30      Op 23 januari 2020 heeft de adjunct-uitvoerend directeur van het Staatsfonds voor landbouw een besluit uitgevaardigd waarbij een overheidsvordering van de Staat op Askos Properties werd vastgesteld voor een bedrag van 18 831 BGN (ongeveer 9 628 EUR), hetgeen overeenkomt met 50 % van het totale bedrag dat haar was betaald in het kader van maatregel 211 voor de plattelandsontwikkelingscampagnes voor de jaren 2013 tot en met 2015.

31      Nadat het tegen dit besluit ingestelde beroep bij vonnis van de Administrativen sad Sofia-grad (bestuursrechter in eerste aanleg Sofia, Bulgarije) was verworpen, heeft Askos Properties tegen dat vonnis cassatieberoep ingesteld bij de Varhoven administrativen sad (hoogste bestuursrechter, Bulgarije), de verwijzende rechter.

32      In haar cassatieberoep betoogt Askos Properties dat de beëindiging van de huurovereenkomsten door de betrokken gemeenten een „geval van overmacht” en/of een „uitzonderlijke omstandigheid” in de zin van artikel 15 van besluit nr. 11/2008 vormt, zodat zij de ontvangen subsidie niet hoeft terug te betalen.

33      De verwijzende rechter vraagt zich om te beginnen af of de beëindiging van de huurovereenkomsten die heeft plaatsgevonden ingevolge een wijziging van de nationale wetgeving die de begunstigde op de datum van zijn verbintenis niet kon voorzien, kan worden gekwalificeerd als een „geval van overmacht” of „uitzonderlijke omstandigheden”, of zelfs als een „onteigening”, in de zin van artikel 2, lid 2, van verordening nr. 1306/2013.

34      Voorts vraagt hij zich af of dergelijke beëindigingen van huurovereenkomsten onder artikel 47, lid 3, van verordening nr. 1305/2013 vallen.

35      In deze omstandigheden heeft de Varhoven administrativen sad de behandeling van de zaak geschorst en het Hof verzocht om een prejudiciële beslissing over de volgende vragen:

„1)      Hoe moet artikel 2, lid 2, onder f), van verordening [nr. 1306/2013] – waarin wordt bepaald dat voor de toepassing van de financiering, het beheer en de monitoring van het GLB, ‚overmacht’ en ‚uitzonderlijke omstandigheden’ met name kunnen worden erkend in het geval van de onteigening van het volledige bedrijf of een groot deel daarvan – worden uitgelegd indien deze onteigening op de dag van indiening van de aanvraag niet was te voorzien?
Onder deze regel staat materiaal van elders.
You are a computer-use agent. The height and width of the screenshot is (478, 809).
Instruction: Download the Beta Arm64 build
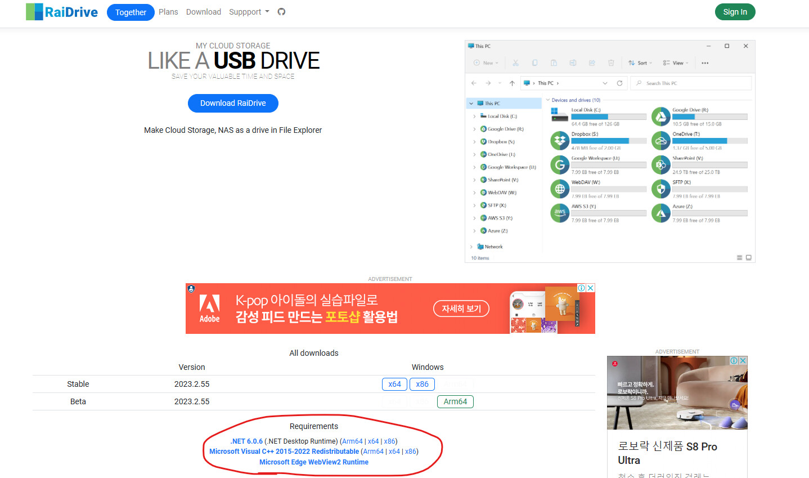click(455, 401)
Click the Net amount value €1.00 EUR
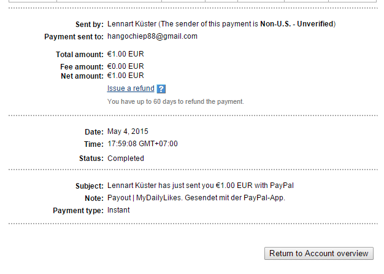 click(x=126, y=76)
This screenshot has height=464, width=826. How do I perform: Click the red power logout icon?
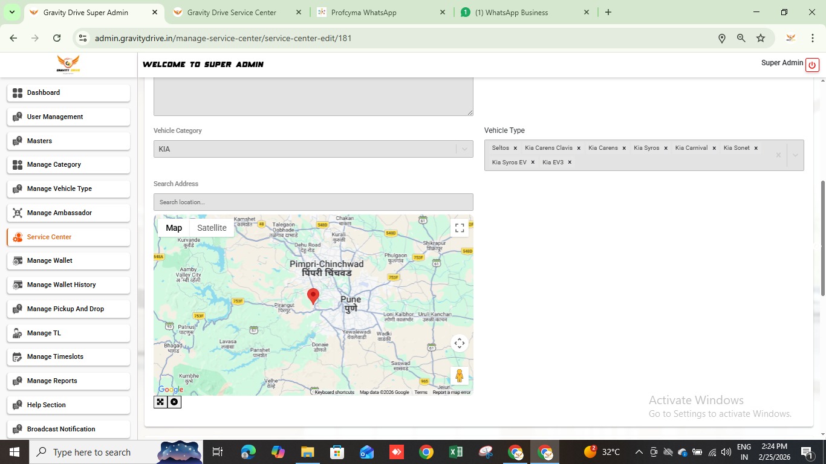click(x=812, y=65)
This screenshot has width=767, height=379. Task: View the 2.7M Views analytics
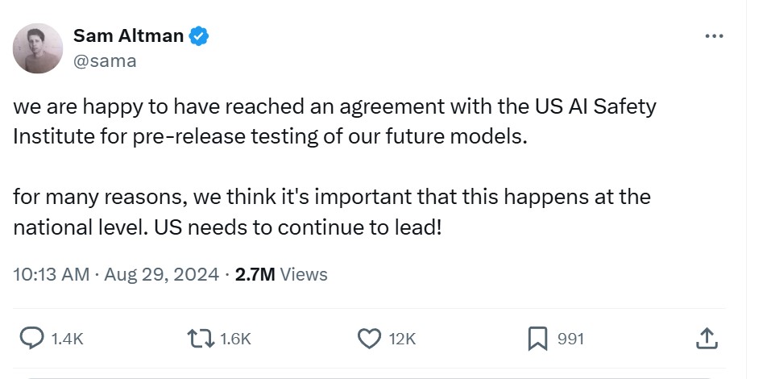(x=281, y=274)
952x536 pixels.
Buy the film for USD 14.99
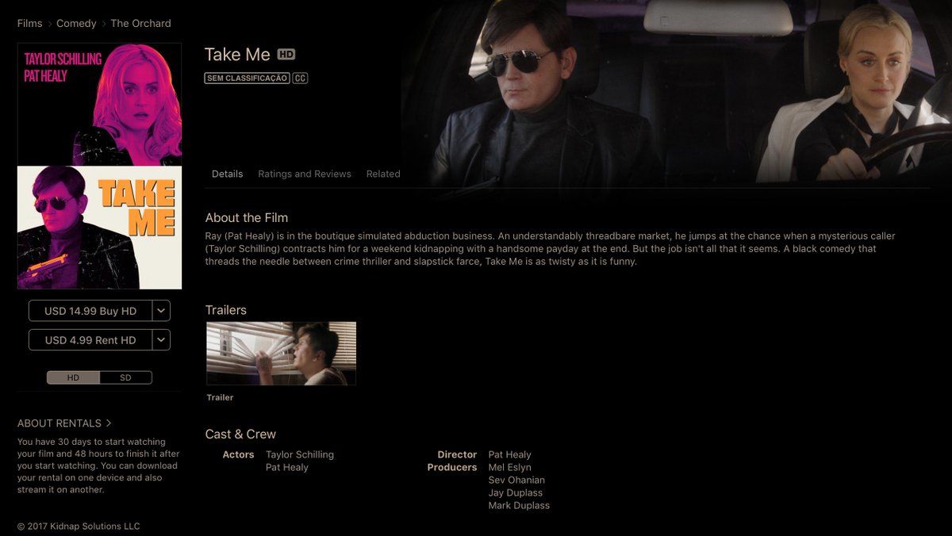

Is er met name sprake van een dergelijk geval van overmacht, van uitzonderlijke omstandigheden, of van onteigening van het volledige bedrijf of een groot deel daarvan, wanneer een overeenkomst tussen een gemeentebestuur en een begunstigde over het gebruik van gemeentelijke landbouwgrond (graasland, graslanden en hooiland), die in het kader van maatregel 211 ‚Betalingen aan landbouwers in berggebieden met natuurlijke beperkingen’ van het plattelandsontwikkelingsprogramma voor de periode 2007-2013 is gesloten, wordt beëindigd ter uitvoering van een wijziging van de Bulgaarse wetgeving die de begunstigde op de dag dat hij zijn verbintenis is aangegaan niet kon voorzien?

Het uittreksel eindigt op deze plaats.